(Beginning of INFORMATION GIVEN)
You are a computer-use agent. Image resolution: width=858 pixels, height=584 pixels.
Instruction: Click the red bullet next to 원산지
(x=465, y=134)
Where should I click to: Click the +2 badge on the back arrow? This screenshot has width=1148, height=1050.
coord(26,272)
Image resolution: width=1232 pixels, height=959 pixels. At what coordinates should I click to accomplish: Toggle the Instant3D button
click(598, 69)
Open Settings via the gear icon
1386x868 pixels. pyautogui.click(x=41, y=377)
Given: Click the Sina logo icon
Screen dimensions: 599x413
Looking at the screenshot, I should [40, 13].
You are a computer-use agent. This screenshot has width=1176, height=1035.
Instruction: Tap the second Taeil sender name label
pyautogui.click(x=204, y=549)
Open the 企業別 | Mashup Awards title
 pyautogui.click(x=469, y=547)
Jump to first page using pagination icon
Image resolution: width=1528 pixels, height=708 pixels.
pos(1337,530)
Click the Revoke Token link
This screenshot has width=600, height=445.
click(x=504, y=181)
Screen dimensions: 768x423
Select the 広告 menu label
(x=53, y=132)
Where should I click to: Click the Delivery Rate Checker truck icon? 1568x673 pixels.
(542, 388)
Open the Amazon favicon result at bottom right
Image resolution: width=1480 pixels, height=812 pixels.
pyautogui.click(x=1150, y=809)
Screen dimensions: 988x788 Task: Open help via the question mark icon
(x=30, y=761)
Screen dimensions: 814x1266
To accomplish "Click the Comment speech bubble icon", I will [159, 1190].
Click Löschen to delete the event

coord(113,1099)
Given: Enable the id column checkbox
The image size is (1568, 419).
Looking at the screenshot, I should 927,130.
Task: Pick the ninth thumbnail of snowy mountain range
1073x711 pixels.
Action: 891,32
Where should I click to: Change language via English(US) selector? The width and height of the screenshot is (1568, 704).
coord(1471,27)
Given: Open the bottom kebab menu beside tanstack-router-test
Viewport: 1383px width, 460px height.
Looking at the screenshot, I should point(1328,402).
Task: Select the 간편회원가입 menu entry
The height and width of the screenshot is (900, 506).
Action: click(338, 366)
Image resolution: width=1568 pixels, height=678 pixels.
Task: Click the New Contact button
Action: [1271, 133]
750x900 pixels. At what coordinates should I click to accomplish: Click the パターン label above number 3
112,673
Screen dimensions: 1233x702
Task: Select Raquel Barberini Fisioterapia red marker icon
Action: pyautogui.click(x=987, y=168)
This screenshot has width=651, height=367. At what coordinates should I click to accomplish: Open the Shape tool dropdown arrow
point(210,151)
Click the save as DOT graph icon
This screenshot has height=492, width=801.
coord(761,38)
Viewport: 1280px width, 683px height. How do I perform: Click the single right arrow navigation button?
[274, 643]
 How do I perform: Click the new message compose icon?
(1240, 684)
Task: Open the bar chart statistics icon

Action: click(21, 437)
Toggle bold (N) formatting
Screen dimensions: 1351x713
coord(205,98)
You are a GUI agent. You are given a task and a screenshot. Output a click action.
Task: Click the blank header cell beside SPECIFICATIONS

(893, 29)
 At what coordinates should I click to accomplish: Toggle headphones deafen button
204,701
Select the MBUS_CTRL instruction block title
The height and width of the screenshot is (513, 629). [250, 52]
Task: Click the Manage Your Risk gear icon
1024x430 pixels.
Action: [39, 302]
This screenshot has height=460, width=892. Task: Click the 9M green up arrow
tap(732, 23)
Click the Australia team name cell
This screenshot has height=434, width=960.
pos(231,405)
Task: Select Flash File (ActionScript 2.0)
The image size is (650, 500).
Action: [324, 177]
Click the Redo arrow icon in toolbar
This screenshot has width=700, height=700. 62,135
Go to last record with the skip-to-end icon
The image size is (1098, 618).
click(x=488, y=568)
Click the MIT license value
(End of INFORMATION GIVEN)
§ WHAT THIS TASK INVOLVES: Go through the records line by line and count those containing the string "bottom". Give only the total.

§ ANSWER SPACE: 2